§ **WORK TASK**
Answer with a bare number: the count of lines in the records below that have the word "computer".

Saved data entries
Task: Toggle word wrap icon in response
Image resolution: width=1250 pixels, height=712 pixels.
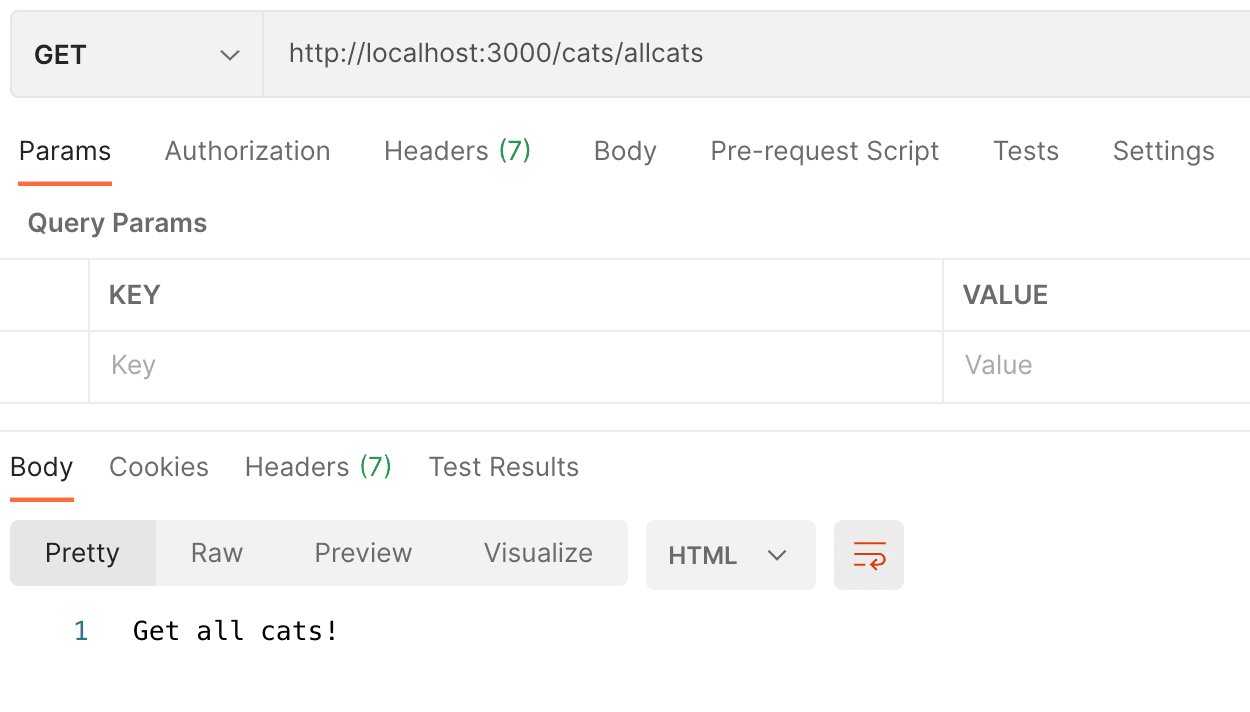Action: click(869, 554)
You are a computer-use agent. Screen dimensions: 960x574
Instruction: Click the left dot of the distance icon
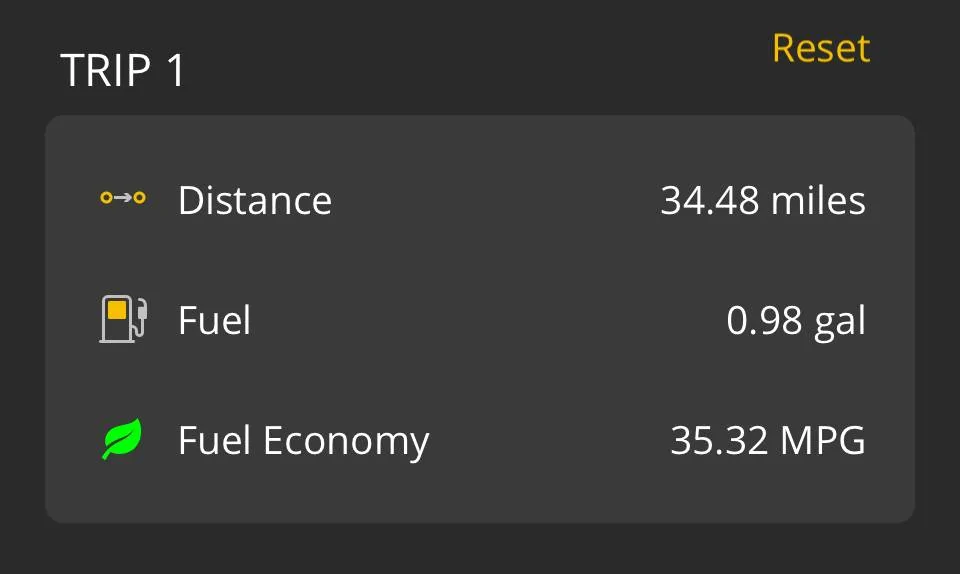[x=106, y=198]
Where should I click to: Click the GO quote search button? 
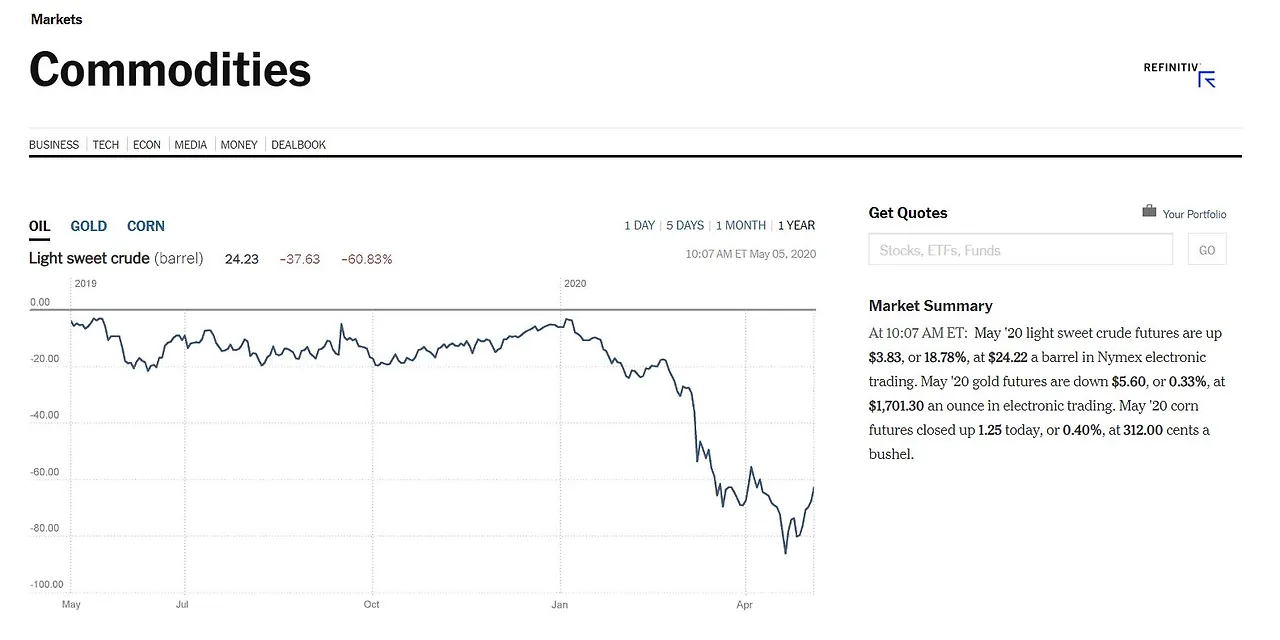(x=1206, y=249)
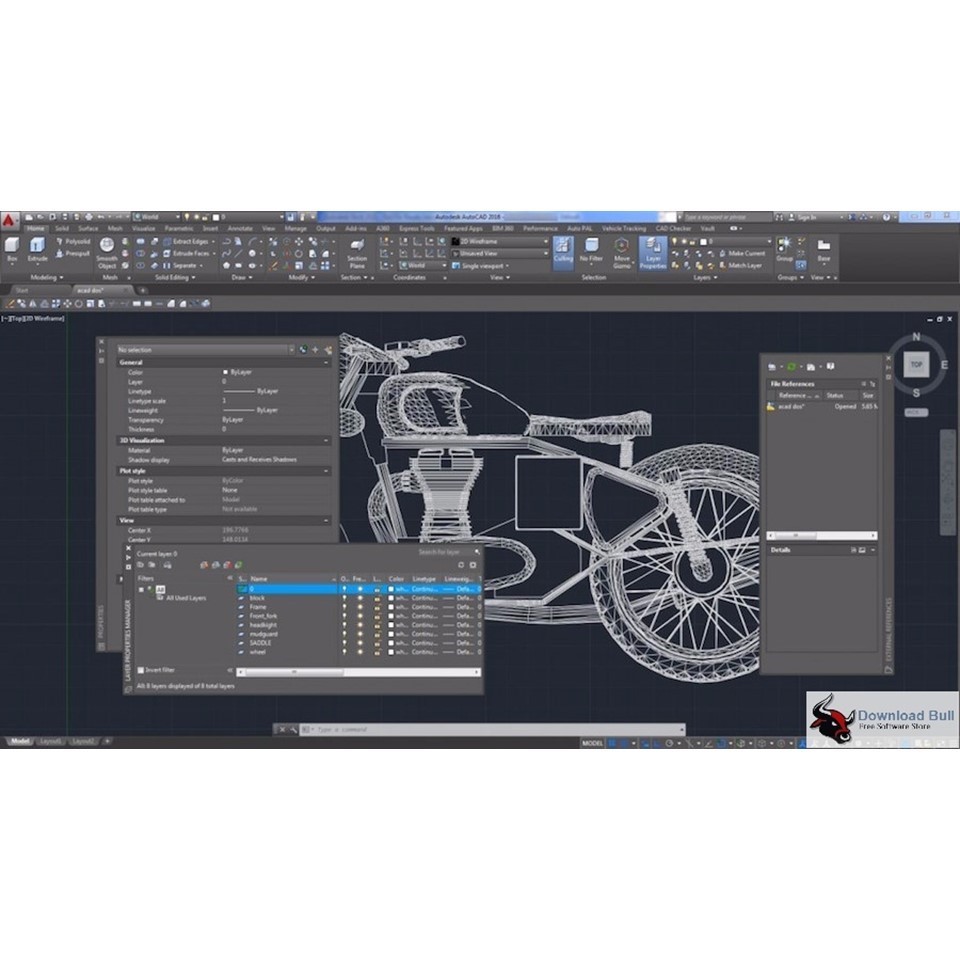Click the Smooth Object mesh tool
This screenshot has height=960, width=960.
(x=106, y=252)
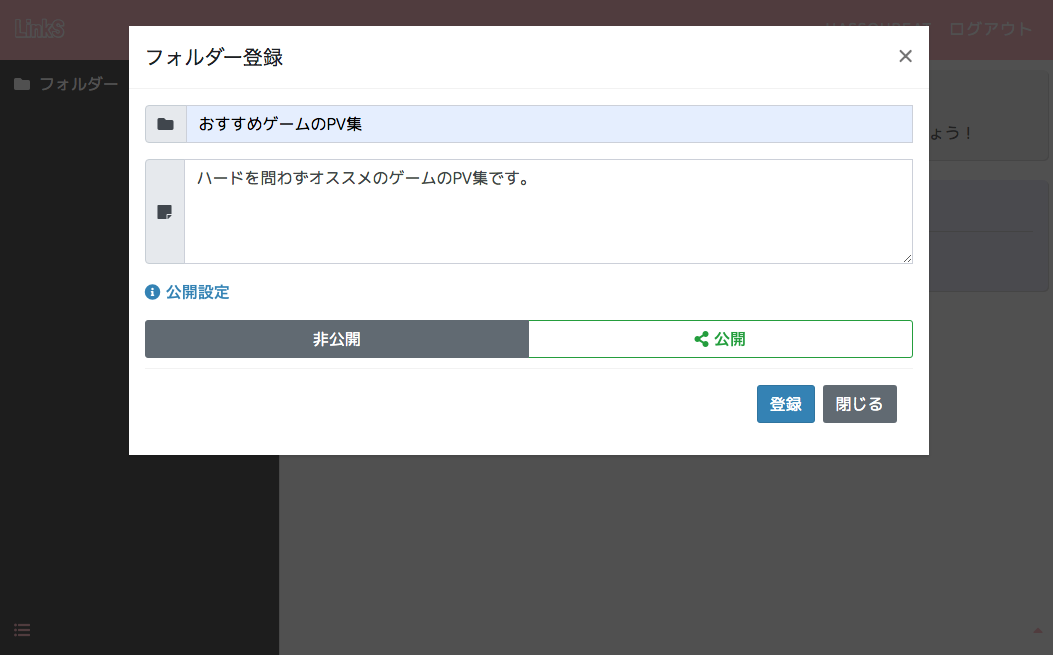Click the share icon inside the 公開 button
The height and width of the screenshot is (655, 1053).
click(701, 338)
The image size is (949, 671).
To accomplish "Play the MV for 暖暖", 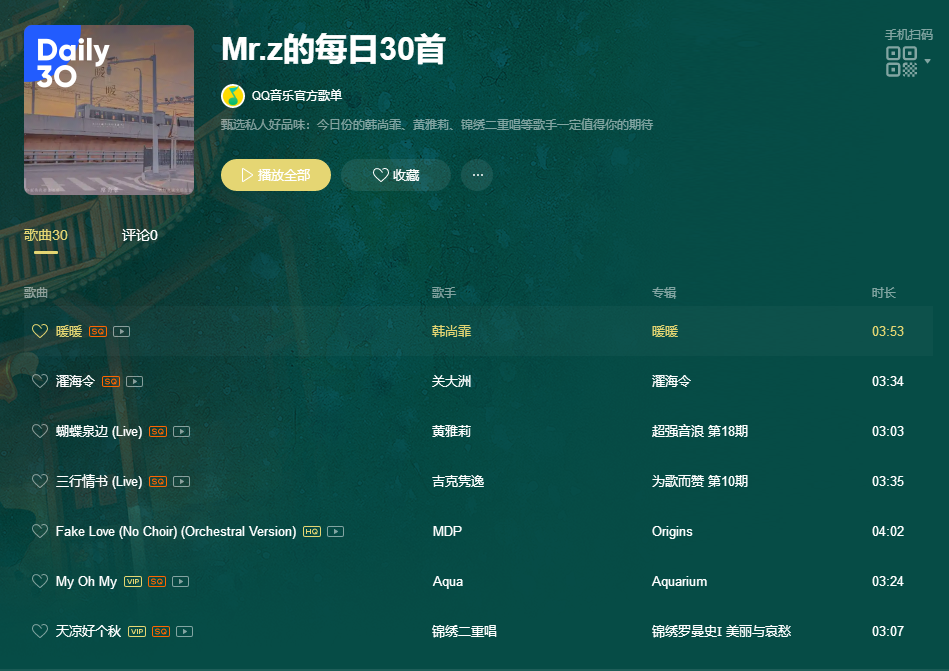I will pyautogui.click(x=121, y=331).
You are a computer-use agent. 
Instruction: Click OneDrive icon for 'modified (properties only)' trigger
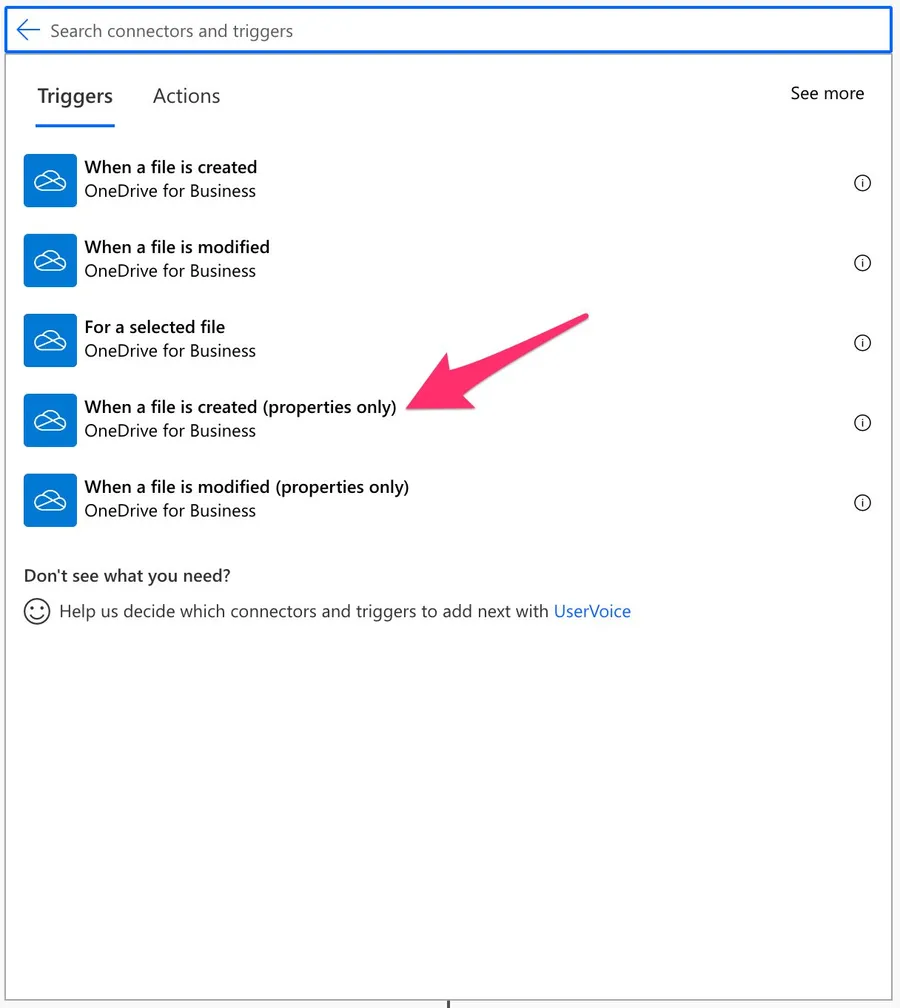[50, 500]
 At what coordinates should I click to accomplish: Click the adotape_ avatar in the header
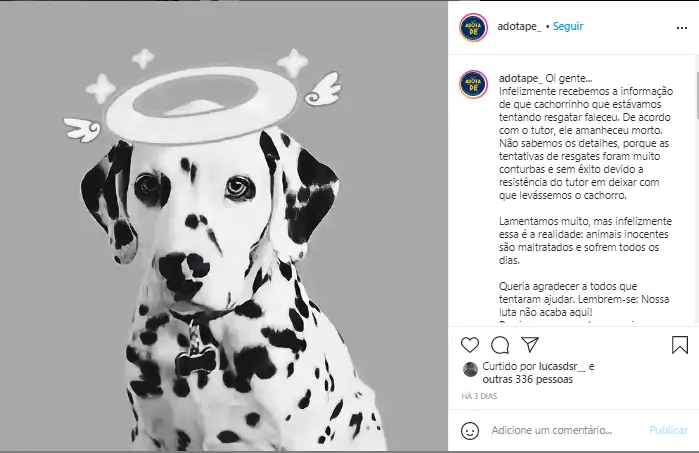pyautogui.click(x=473, y=27)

§ **TASK RESULT**
2